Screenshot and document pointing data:

..........

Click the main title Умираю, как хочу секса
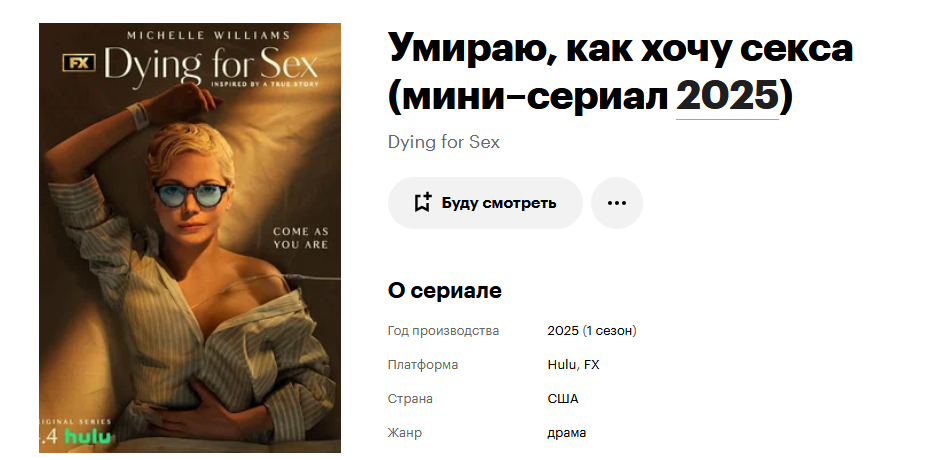 (x=621, y=49)
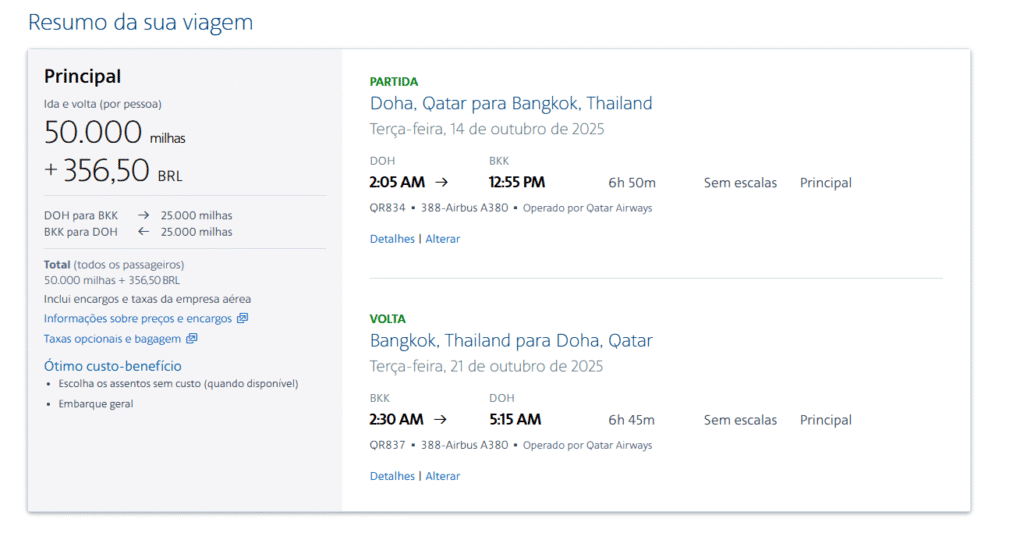The width and height of the screenshot is (1024, 533).
Task: Open Informações sobre preços e encargos link
Action: click(138, 319)
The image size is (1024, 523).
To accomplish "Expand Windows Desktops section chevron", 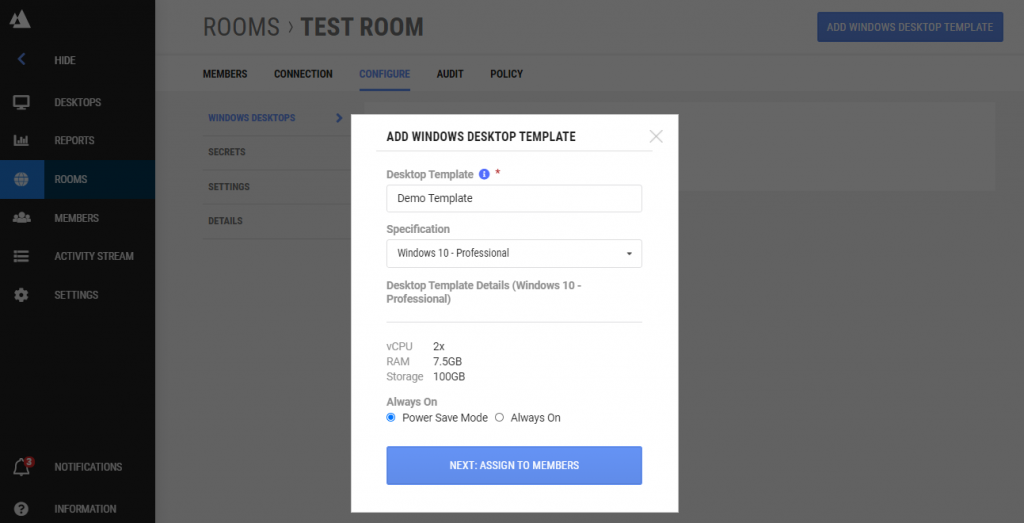I will [x=339, y=118].
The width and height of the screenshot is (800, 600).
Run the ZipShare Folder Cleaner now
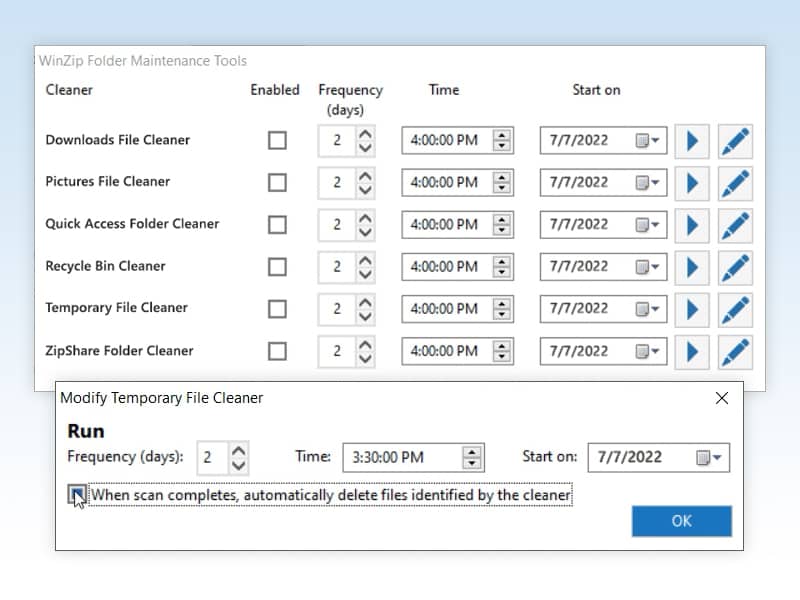pyautogui.click(x=691, y=351)
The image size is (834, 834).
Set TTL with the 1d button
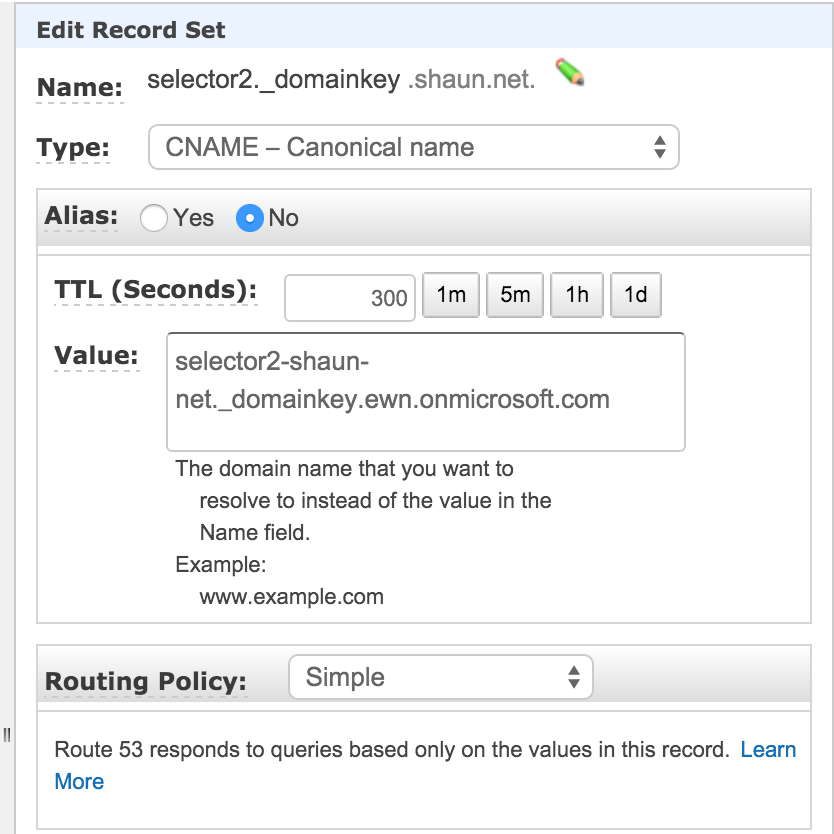coord(635,295)
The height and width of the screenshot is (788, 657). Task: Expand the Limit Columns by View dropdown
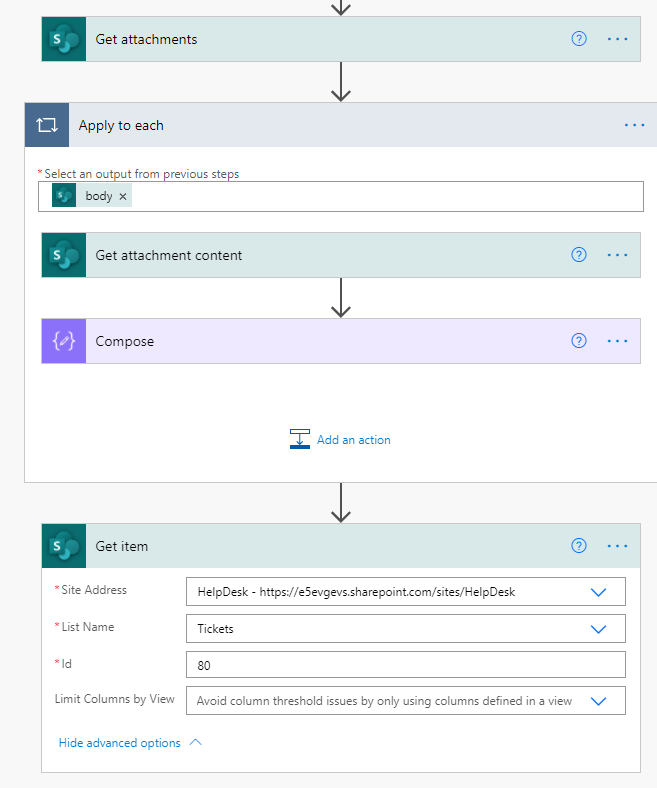coord(598,701)
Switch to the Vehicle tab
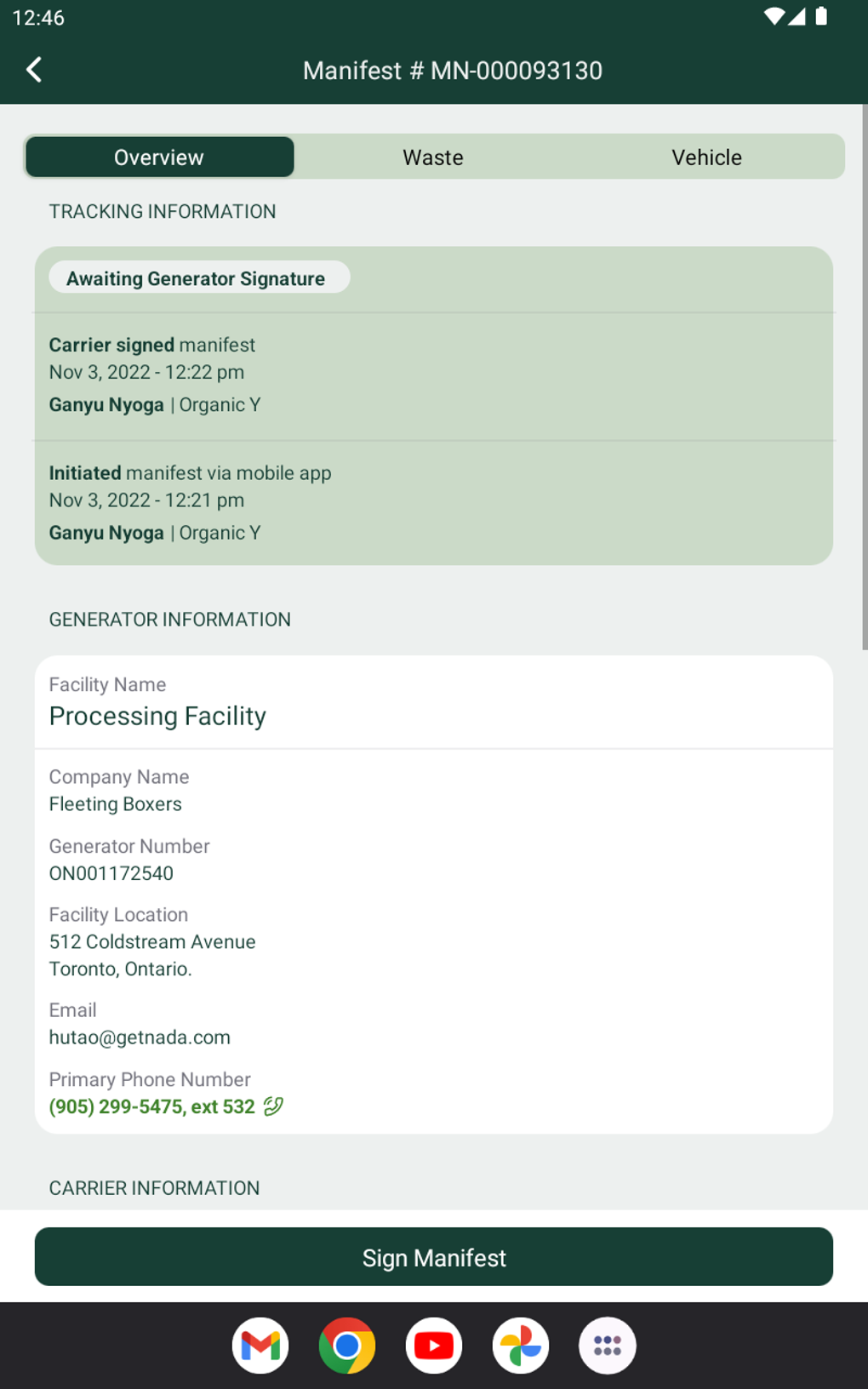The image size is (868, 1389). click(706, 157)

..........

Set problem
Copy the records exactly, starting at the line that contains "The height and" and continuing through the end of the records. Omit the pictures from your copy.

Response below
The height and width of the screenshot is (788, 657). Task: Expand the Limit Columns by View dropdown
coord(598,701)
Switch to the Vehicle tab
The image size is (868, 1389). click(706, 157)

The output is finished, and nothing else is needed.